Combining SHP2 inhibition with CX3CR1 inhibition shrinks tumors and normalizes the tumor microenvironment

NF1 loss increases RAS-MAPK signaling in myeloid cell dominant benign nerve tumors that cause significant clinical burden, in which MEK inhibitor therapy is only partially effective. We studied SHP2 inhibition, which targets RAS-MAPK and has additional immunomodulatory effects, in a validated preclinical model system and found that both MEK and SHP inhibitors shrank tumor volume and tumor immune compartments. However, neither inhibitor was durable or efficacious in all mice. To identify druggable targets, paraspinal tumors from mice treated for 30 days with either vehicle, MEK inhibitor, or SHP2 inhibitor were collected, dissociated to achieve single-cell suspension and transcriptionally profiled. Overall design: Nf flox/flox;DhhCre mice were treated for 30 days with 1.5 mg/kg/day of the MEK inhibitor PD-032590, 10mg/kg/day of the SHP2 inhibitor RMC-4550, or vehicle control. Mice were anesthetized with isoflurane, perfused with ice cold phosphate-buffered saline (PBS) lacking calcium and magnesium. Paraspinal tumors were collected within 5 minutes of death and stored in L-15 medium until tissue was cut into 1-mm3 pieces and placed into dissociation medium in 50 mL tubes containing 20 mL L-15 medium, 10 mg collagenase type I, and 50 mg Dispase II in a 37°C incubator for 2 hours, with 170 rpm shaking.

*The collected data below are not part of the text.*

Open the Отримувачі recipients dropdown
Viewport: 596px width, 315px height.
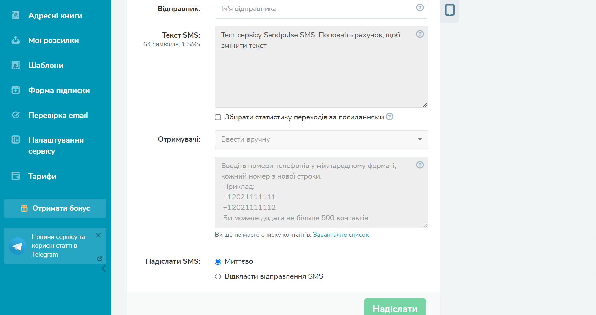point(321,139)
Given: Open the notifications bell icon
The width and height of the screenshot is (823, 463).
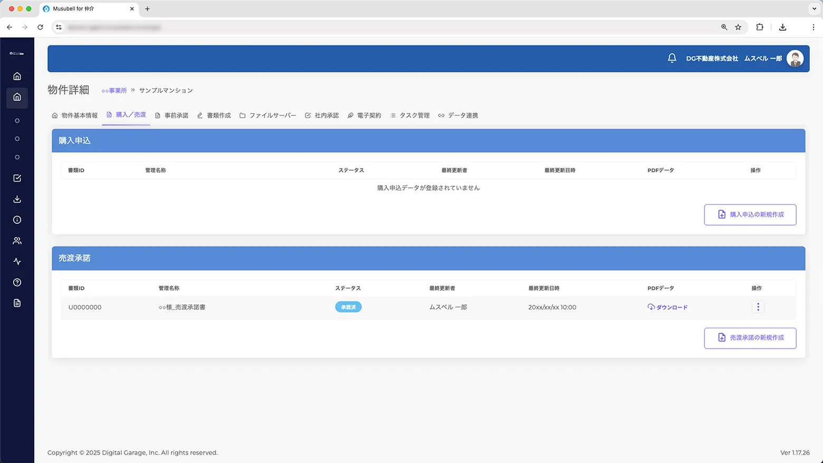Looking at the screenshot, I should [x=672, y=58].
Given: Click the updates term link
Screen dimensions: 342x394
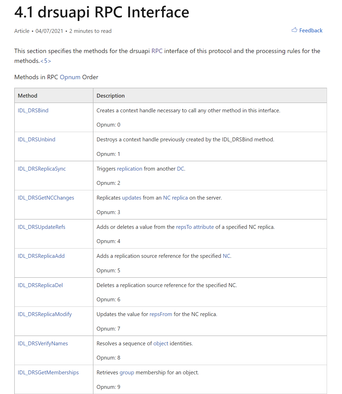Looking at the screenshot, I should (x=132, y=198).
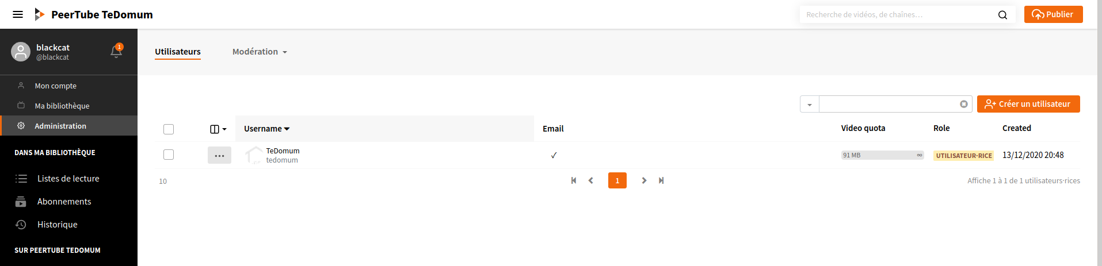
Task: Open the hamburger menu icon
Action: click(x=18, y=14)
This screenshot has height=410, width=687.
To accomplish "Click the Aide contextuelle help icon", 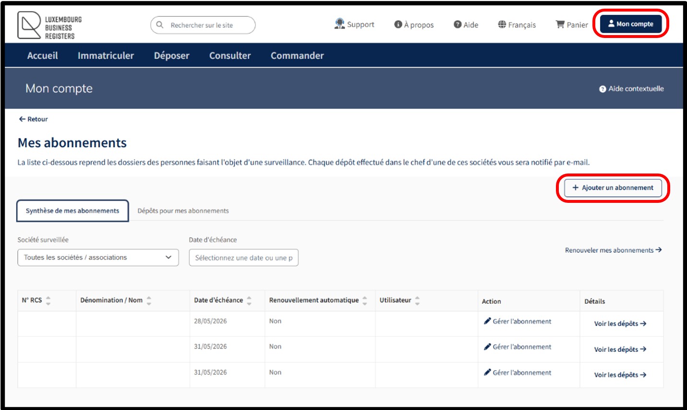I will click(603, 89).
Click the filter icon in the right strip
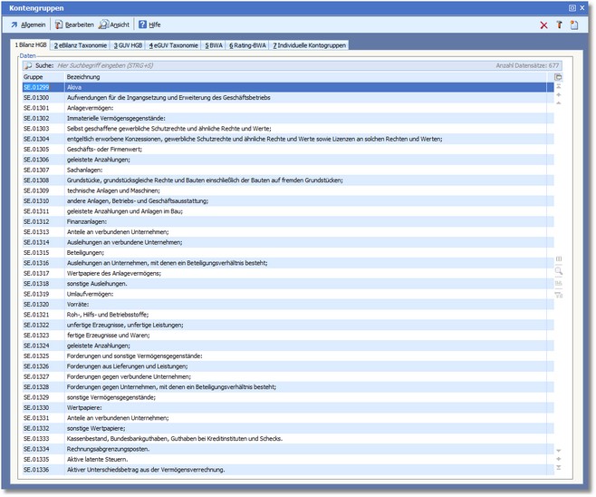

The dissociation process was stopped by adding 30 mL DMEM containing 10% FBS. Samples were centrifuged at 800g for 5 minutes at 4°C. Supernatants were removed and cell pellets were resuspended into 50 mL of 1× PBS containing 0.1% BSA. Suspensions were sequentially filtered with 70 µm, 40 µm, and 20 µm cell strainers and centrifuged at 600g for 5 minutes at 4°C. Pellets were resuspended into 100 µL of 1× PBS/0.1% BSA. Trypan blue–negative viable cells were counted to determine the cell concentration for droplet-based scRNA-seq.